### Source data
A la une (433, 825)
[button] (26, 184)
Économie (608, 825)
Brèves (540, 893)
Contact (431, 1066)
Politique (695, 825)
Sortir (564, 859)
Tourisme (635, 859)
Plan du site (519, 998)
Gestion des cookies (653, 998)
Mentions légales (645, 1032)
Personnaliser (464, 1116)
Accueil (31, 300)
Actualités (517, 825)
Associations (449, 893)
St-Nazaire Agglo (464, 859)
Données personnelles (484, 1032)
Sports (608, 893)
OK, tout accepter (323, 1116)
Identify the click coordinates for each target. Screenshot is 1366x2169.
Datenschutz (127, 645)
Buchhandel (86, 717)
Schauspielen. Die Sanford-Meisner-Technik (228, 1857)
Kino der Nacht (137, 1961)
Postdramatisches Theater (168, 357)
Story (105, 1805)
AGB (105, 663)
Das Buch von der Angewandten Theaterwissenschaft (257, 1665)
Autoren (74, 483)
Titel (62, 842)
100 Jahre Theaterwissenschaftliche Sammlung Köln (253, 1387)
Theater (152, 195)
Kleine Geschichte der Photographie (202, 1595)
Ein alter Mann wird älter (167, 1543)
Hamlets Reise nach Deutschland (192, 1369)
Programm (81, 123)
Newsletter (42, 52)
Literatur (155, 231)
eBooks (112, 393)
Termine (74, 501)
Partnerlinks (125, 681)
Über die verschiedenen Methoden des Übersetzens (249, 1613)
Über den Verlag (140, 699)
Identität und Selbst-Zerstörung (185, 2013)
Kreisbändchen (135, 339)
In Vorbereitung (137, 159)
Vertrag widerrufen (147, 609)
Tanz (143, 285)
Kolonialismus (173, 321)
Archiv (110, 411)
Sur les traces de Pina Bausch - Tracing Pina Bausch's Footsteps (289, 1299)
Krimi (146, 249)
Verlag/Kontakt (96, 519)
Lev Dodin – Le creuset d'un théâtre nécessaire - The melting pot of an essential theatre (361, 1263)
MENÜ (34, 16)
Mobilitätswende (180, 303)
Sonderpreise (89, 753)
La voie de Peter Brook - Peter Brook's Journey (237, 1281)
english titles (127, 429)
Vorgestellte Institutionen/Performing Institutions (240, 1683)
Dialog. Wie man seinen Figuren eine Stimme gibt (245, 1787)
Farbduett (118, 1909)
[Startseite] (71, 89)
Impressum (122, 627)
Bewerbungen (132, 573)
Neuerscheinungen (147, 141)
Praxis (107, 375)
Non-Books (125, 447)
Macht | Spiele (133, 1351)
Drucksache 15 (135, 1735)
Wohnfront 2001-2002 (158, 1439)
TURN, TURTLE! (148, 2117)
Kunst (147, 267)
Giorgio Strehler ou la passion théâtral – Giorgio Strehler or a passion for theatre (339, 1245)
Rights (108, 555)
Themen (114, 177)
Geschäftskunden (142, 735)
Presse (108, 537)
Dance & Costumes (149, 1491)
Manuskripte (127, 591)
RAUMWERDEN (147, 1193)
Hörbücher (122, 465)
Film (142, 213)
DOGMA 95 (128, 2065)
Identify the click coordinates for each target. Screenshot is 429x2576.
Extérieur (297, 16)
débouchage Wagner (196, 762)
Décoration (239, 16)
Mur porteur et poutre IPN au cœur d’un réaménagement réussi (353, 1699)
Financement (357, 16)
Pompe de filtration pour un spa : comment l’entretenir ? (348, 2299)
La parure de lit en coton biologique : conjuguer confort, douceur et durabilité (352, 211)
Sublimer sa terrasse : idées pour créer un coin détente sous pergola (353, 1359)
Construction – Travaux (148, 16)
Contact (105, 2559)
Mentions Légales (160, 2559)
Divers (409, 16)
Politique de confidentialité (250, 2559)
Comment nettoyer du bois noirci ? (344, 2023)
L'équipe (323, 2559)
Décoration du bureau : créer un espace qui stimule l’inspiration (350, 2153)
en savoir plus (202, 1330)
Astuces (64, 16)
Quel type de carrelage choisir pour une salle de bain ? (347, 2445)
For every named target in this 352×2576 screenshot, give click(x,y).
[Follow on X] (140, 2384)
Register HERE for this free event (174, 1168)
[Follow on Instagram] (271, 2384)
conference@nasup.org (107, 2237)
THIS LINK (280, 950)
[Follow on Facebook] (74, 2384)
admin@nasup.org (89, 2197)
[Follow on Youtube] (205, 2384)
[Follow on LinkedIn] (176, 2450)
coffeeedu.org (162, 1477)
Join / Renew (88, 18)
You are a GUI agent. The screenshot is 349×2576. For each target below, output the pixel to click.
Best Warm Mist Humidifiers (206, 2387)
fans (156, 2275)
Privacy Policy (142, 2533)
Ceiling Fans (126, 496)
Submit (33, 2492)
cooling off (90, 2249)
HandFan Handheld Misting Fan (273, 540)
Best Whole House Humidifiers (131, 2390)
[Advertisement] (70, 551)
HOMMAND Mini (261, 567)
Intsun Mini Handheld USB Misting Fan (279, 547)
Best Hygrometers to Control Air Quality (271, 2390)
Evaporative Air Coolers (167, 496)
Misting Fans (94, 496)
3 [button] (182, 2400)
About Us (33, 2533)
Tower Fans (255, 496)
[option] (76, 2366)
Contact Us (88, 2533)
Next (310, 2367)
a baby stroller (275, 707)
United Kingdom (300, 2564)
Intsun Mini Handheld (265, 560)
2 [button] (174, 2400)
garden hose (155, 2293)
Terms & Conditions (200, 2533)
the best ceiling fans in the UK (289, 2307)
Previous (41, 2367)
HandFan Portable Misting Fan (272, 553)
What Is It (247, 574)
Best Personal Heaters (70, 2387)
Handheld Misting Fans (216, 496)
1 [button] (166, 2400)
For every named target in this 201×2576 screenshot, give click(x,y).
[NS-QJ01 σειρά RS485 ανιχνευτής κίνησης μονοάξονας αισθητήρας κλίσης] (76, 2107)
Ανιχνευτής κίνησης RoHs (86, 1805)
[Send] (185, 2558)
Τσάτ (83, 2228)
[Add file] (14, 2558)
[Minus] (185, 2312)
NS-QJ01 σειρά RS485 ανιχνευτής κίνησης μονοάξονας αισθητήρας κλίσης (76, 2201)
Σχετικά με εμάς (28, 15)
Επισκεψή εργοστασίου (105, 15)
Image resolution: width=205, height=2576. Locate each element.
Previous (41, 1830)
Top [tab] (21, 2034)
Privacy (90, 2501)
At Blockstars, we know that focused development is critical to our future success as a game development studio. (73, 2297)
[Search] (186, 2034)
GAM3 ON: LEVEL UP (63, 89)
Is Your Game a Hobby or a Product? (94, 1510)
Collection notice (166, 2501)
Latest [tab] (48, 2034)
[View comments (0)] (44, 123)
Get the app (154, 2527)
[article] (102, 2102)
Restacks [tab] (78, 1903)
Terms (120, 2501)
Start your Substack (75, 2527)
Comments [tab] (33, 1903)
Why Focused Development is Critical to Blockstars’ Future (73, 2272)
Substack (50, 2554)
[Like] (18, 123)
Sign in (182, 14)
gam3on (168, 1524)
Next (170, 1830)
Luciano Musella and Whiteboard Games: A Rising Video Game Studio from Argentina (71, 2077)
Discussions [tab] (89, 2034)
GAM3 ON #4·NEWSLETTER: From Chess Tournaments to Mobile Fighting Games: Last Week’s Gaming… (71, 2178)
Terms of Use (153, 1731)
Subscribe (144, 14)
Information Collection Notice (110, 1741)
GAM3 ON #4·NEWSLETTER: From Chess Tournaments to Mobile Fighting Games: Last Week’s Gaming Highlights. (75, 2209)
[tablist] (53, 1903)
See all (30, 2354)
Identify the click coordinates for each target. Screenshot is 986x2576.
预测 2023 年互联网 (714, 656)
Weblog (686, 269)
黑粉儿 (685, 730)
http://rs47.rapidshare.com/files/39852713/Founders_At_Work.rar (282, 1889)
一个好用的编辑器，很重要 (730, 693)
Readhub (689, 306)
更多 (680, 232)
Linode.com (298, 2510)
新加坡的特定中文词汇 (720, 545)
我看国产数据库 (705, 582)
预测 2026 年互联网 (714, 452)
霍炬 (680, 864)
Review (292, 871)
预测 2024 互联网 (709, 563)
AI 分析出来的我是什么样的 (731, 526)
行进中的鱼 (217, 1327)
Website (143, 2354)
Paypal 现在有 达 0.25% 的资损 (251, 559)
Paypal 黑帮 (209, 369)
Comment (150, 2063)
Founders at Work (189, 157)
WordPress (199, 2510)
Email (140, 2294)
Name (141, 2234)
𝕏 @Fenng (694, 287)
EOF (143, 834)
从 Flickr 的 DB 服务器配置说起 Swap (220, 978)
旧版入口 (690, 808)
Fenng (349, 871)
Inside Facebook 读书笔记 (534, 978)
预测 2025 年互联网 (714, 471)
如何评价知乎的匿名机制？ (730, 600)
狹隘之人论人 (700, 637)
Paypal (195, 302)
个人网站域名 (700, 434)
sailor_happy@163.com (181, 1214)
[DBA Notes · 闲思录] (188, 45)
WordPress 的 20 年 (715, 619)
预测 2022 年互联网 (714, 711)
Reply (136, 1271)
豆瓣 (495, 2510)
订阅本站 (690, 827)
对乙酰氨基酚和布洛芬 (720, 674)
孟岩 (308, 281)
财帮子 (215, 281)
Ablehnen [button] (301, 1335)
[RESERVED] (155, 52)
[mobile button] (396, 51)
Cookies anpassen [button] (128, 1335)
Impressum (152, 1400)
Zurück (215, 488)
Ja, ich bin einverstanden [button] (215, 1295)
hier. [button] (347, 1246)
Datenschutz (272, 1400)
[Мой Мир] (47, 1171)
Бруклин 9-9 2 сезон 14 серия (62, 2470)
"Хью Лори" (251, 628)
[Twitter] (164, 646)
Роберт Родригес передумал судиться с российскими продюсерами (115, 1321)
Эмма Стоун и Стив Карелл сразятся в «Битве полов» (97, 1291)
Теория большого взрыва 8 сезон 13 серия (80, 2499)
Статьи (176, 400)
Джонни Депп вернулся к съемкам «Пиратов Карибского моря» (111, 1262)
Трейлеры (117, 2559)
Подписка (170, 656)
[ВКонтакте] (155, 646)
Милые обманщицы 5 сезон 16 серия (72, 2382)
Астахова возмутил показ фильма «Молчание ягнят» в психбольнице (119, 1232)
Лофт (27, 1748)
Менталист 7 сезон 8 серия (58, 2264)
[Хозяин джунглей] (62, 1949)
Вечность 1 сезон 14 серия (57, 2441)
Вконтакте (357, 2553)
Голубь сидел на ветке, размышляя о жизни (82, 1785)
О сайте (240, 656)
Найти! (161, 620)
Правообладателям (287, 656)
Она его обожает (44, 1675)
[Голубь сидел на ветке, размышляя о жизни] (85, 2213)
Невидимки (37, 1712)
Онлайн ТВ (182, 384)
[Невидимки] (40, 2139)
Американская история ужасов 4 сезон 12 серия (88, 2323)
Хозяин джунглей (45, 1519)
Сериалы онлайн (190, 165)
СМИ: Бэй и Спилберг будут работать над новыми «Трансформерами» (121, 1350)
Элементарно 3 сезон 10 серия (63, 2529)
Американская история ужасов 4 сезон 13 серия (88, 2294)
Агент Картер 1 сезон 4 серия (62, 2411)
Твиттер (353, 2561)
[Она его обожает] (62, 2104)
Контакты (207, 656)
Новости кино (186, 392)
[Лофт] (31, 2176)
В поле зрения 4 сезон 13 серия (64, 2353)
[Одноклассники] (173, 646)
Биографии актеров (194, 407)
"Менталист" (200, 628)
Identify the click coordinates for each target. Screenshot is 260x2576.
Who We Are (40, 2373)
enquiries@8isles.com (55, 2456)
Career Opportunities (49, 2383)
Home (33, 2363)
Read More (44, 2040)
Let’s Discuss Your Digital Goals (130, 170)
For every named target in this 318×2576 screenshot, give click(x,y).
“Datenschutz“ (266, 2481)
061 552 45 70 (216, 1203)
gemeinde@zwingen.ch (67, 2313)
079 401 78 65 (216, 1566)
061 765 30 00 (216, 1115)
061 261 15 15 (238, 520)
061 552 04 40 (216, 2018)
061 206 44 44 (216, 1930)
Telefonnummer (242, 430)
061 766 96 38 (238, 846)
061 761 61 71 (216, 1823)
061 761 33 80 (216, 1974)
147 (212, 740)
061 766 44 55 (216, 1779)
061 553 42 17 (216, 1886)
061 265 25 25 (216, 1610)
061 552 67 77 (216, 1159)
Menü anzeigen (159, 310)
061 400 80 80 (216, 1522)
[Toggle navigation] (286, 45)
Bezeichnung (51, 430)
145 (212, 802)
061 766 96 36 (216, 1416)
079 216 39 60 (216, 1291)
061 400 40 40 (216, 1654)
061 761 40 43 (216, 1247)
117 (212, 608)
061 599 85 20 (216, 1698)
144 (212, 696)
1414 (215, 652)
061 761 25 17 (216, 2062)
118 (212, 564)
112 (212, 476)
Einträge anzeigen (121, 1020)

### Directions for this task
For the listing above, print only the lines starting at the line containing "[Send] (185, 2558)" and ending at the line containing "Privacy (90, 2501)", exactly, both included.

### Reply
[Send] (185, 2558)
Τσάτ (83, 2228)
[Add file] (14, 2558)
[Minus] (185, 2312)
NS-QJ01 σειρά RS485 ανιχνευτής κίνησης μονοάξονας αισθητήρας κλίσης (76, 2201)
Σχετικά με εμάς (28, 15)
Επισκεψή εργοστασίου (105, 15)
Image resolution: width=205, height=2576. Locate each element.
Previous (41, 1830)
Top [tab] (21, 2034)
Privacy (90, 2501)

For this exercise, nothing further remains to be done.